South Africa is unlikely to treat its way out of the current HIV epidemic. Apart from the financial implications of scale up and expansion the ARV programme, there are several valid reasons why a HIV vaccine is imperative. In the South African context, the issue of adherence would be rendered moot unless booster vaccine doses were required. Vaccination would be independent of behaviour change (abstinence) and would not require the consent of both partners as with condom use. Children can be targeted at schools prior to exposure   and allow for potential development of herd immunity should coverage reach appropriate thresholds. However, HIV vaccines should not be viewed in isolation. The HIV vaccine would complement the current evidence based strategies of HCT, access to condoms, PrEP, STI treatment and treatment as prevention together with behavioural and structural interventions of sexual health education, outreach and support services.
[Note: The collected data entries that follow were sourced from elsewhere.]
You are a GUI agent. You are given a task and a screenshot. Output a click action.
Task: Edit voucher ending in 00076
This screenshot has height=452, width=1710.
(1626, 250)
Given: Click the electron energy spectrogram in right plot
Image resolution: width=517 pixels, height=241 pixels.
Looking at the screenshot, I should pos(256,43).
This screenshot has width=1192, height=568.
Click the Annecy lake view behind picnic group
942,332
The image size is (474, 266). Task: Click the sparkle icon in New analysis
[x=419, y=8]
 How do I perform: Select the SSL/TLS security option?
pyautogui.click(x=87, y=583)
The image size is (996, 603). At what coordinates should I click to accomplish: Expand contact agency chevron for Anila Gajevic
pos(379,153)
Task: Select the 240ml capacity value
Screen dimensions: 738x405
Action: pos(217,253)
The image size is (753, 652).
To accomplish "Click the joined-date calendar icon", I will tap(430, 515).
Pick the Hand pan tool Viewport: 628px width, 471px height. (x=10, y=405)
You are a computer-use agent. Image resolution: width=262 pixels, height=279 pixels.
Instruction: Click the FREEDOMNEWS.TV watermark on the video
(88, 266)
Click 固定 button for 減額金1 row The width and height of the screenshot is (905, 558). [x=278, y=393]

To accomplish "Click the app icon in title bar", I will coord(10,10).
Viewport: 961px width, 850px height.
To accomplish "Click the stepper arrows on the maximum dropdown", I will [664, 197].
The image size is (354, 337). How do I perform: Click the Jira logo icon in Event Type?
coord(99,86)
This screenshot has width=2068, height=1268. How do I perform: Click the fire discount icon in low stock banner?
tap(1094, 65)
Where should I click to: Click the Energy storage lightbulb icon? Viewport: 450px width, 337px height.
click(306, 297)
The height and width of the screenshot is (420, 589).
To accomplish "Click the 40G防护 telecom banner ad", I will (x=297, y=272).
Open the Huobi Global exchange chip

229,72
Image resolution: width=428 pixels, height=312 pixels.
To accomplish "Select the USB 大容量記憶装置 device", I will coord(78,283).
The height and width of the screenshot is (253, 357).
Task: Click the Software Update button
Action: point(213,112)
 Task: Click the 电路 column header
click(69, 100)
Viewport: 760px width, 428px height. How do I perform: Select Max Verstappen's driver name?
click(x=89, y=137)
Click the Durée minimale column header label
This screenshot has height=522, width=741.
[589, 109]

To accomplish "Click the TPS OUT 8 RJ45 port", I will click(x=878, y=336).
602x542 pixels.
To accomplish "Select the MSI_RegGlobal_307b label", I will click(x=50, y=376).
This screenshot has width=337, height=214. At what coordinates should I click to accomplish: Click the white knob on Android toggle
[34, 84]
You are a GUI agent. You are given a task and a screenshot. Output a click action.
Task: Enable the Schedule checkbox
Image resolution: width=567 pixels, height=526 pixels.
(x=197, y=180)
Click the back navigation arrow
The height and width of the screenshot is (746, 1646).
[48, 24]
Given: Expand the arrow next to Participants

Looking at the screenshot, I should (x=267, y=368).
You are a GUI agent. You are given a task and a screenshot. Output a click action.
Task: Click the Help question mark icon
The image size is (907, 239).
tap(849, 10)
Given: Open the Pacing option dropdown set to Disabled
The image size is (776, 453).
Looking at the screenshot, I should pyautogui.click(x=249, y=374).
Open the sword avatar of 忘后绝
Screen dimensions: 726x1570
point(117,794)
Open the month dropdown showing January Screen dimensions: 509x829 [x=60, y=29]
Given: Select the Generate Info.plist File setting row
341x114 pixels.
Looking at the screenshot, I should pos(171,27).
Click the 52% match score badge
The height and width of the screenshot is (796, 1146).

HIV vaccine development presents a dynamic set of challenges to the scientist. There is no documented recovery in HIV infected humans, so no natural immune mechanism to emulate, nor is there a comparable successful animal model. HIV destroys the immunity – the very cells needed to mount a response. Following infection, HIV is integrated into the human genome, relatively hidden from detection. There are several subtypes, each of which is constantly varying.

Research into broadly neutralizing antibodies against HIV, capable of neutralizing high percentages of HIV has shifted the focus of vaccine development. Much can be gleaned from the HIV vaccine trail. The first Phase III trial candidate AIDSVAX, initiated among American homosexual males (1998) and Thai injection drug users (IDU) (1999) respectively, ended in 2003 showing no benefit. Further disappointment followed when 2 Phase IIb trials (STEP and Phambili) were halted prematurely in 2007 due to futility (18, 19). In fact, more infections were linked to vaccine recipients which essentially put paid to the use of the adjuvant adenovirus type 5 (Ad5). Finally in 2009, the results of the RV144 trial conducted in Thailand demonstrated human immunogenicity to a HIV vaccine, the first study to do so. The combination of AIDSVAX (promotes antibody production to HIV) and ALVAX (designed to stimulate a cellular response to the virus) had proven effective (20). Following specific modification of the AIDSVAX/ALVAC molecule in terms of region specific clade and changing the adjuvant to canarypox, the vaccine has entered Phase I trials in South Africa, the seat of the HIV pandemic.

These results are eagerly anticipated as the evidence pointing to the licensure track starts to evolve. If this vaccine reaches fruition, questions of distribution and accessibility would arise. Would vaccine implementation compare favourably with massive expansion of the ARV programme? Would it prove cost-effective and could we actually afford it? How would the vaccine impact on existing HIV prevention strategies?

Going forward

Eradicating HIV with the tools we have currently seems improbable. Unless we somehow invoke a massive, sustained drive to change behaviours amongst those at risk, it seems likely that the numbers of people eventually requiring ARV therapy will outstrip the resources available to provide it. Contemplating this scenario, it is understandable why the search for the HIV vaccine presents one of the greatest quests in scientific research.